▶ [Stated goal]:
State how many lines of the data below contain the string "Task". Give only the number.

▶ [Data rows]:
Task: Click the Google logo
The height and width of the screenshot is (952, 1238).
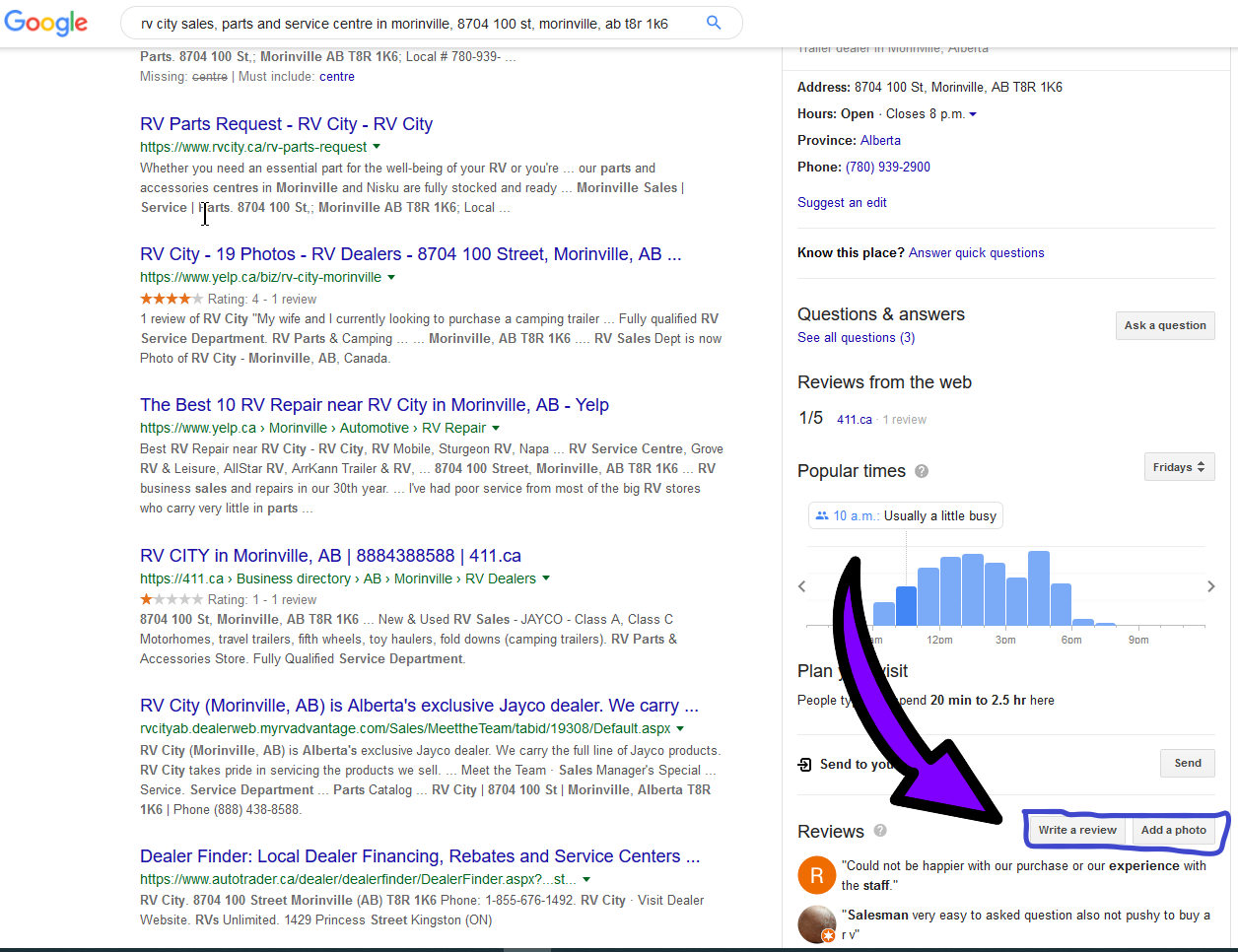Action: (46, 23)
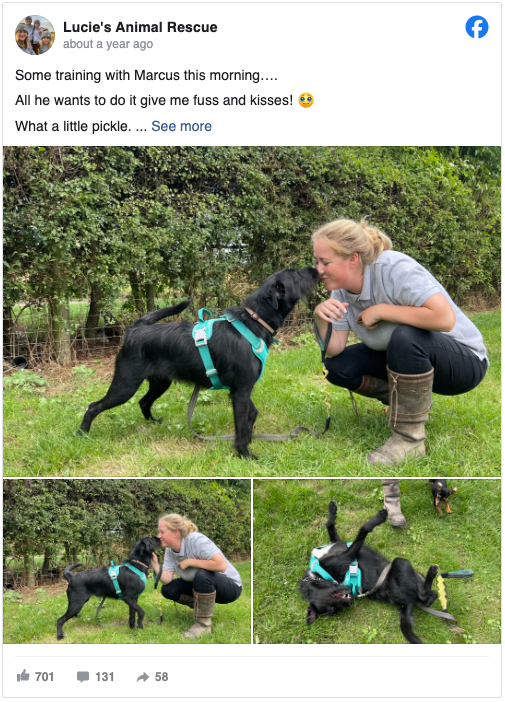Open bottom-left photo of woman hugging dog

tap(127, 561)
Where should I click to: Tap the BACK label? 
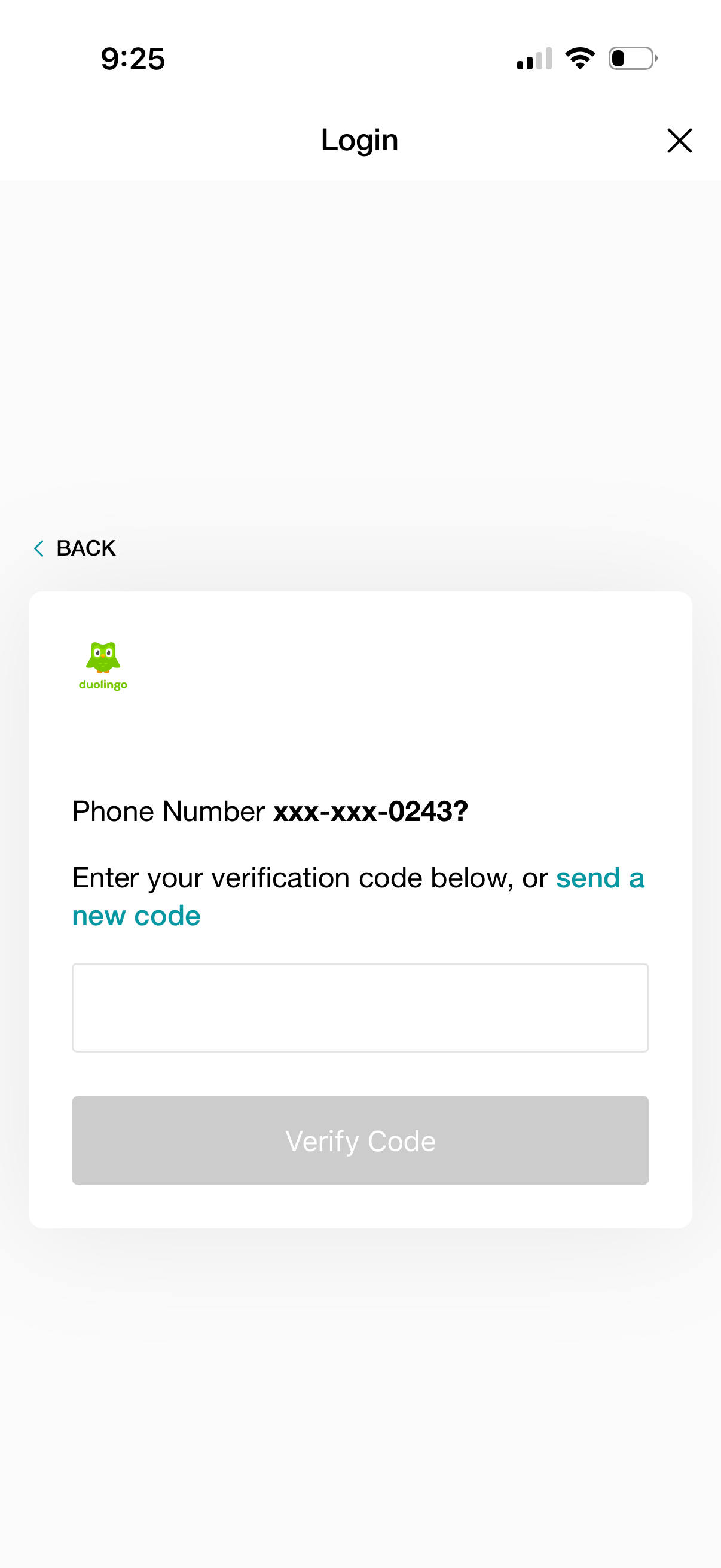[x=85, y=548]
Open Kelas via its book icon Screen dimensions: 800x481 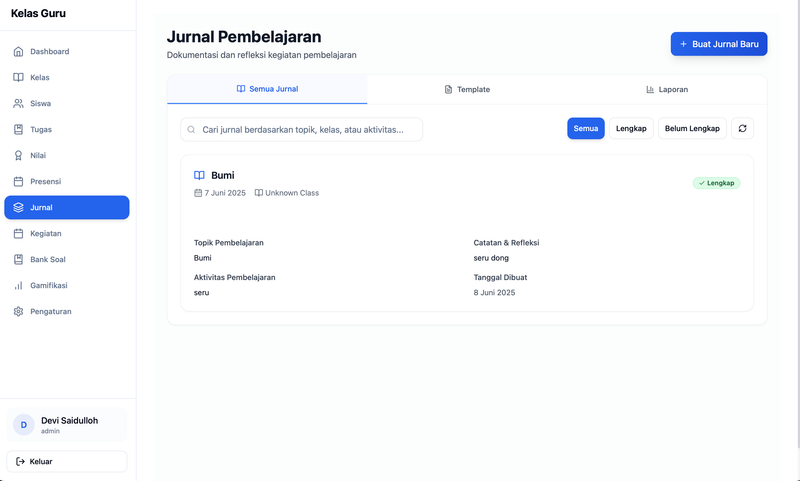tap(18, 77)
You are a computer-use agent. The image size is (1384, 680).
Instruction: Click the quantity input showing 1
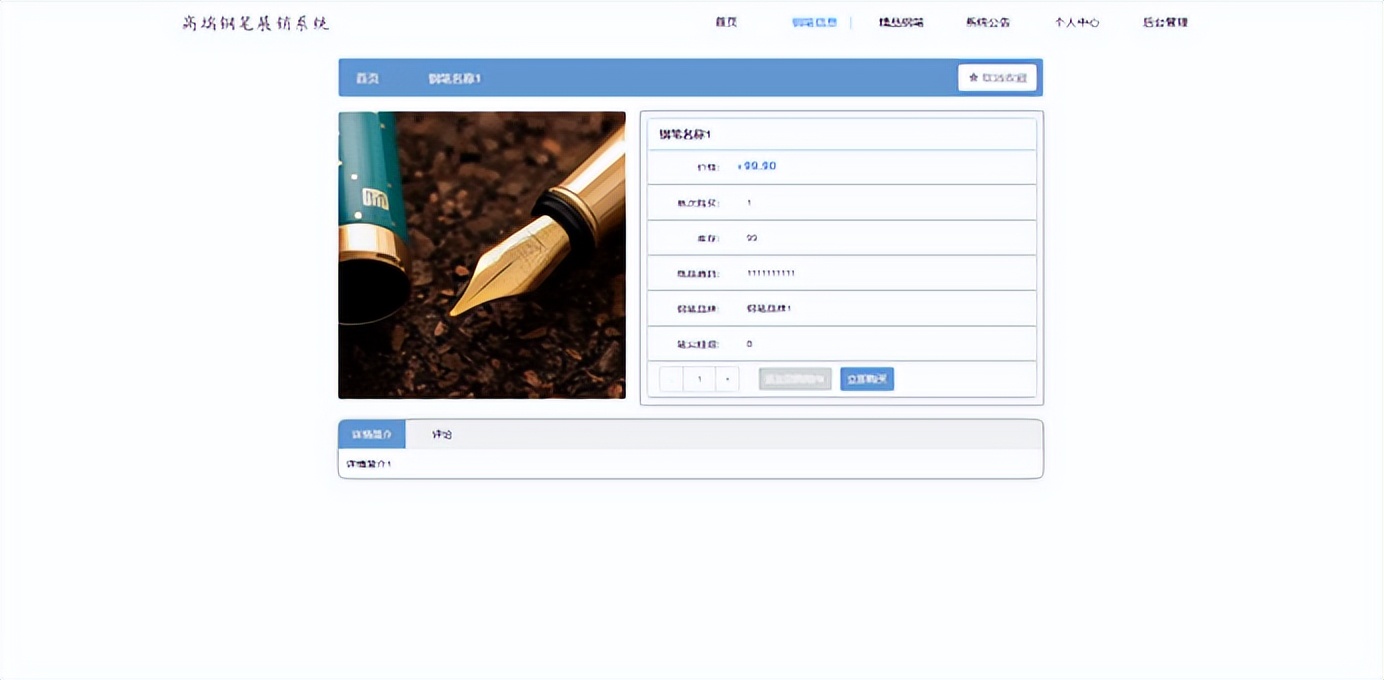tap(698, 378)
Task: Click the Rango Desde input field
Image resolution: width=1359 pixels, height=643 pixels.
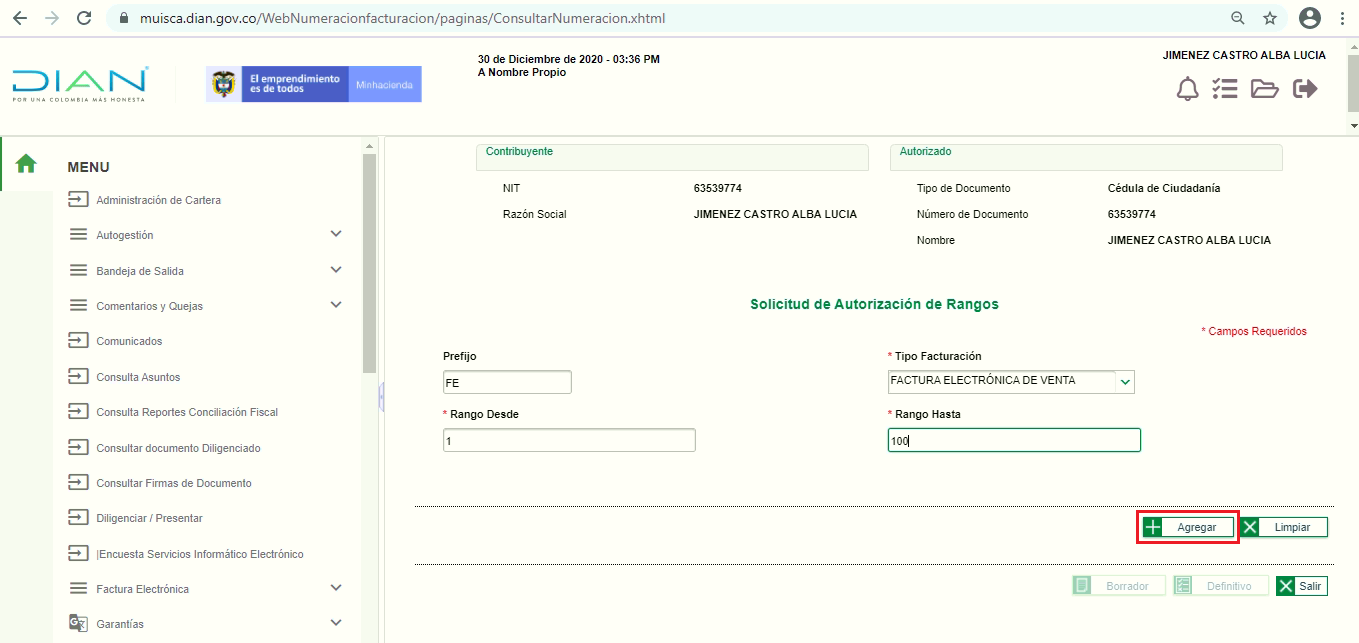Action: tap(568, 440)
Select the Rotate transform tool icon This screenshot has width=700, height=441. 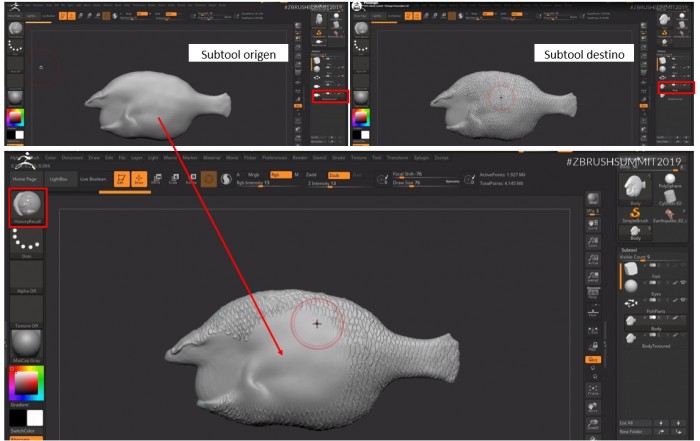tap(190, 179)
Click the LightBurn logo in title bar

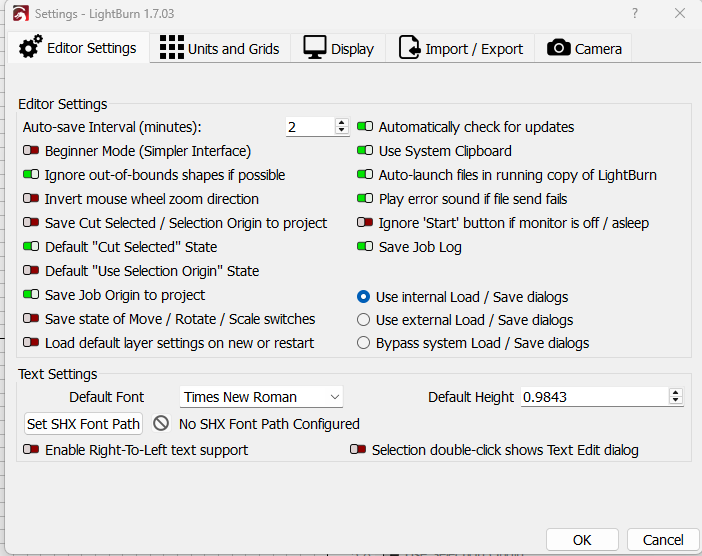pyautogui.click(x=21, y=14)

▶ [Solution to the exercise]:
2